Exactly reproduce the lines beginning with the line that includes "The height and width of the screenshot is (695, 760)." and ending with the last line of the data.

(GIVEN RECORDS begins)

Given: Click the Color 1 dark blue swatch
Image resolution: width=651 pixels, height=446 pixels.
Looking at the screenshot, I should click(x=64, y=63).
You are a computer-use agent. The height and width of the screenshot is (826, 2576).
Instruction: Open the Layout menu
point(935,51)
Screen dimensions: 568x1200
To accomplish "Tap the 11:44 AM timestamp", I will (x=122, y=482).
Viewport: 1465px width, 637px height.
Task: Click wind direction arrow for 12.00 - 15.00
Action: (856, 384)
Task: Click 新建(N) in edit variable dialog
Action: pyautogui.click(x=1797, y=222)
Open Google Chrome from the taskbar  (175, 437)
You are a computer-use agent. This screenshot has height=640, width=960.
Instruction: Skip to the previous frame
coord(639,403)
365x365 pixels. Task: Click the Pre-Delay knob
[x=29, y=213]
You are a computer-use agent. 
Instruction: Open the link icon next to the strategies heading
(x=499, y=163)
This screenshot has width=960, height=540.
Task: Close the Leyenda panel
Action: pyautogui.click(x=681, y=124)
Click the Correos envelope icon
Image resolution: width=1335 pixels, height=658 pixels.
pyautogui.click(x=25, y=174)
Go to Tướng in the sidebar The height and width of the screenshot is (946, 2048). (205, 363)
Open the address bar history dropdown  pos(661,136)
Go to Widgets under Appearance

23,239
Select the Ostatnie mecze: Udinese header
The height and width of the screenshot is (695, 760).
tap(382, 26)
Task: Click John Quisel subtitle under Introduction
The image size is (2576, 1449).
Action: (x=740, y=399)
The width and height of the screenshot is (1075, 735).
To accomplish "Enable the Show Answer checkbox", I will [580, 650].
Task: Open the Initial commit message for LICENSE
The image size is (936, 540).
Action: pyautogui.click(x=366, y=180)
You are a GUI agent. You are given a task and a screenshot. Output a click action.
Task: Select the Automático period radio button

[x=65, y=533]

(GIVEN RECORDS ends)

EXERCISE ANSWER:
The height and width of the screenshot is (695, 760).
tap(382, 26)
Task: Click John Quisel subtitle under Introduction
The image size is (2576, 1449).
Action: (x=740, y=399)
The width and height of the screenshot is (1075, 735).
To accomplish "Enable the Show Answer checkbox", I will [580, 650].
Task: Open the Initial commit message for LICENSE
The image size is (936, 540).
Action: pyautogui.click(x=366, y=180)
You are a GUI agent. You are given a task and a screenshot. Output a click action.
Task: Select the Automático period radio button

[x=65, y=533]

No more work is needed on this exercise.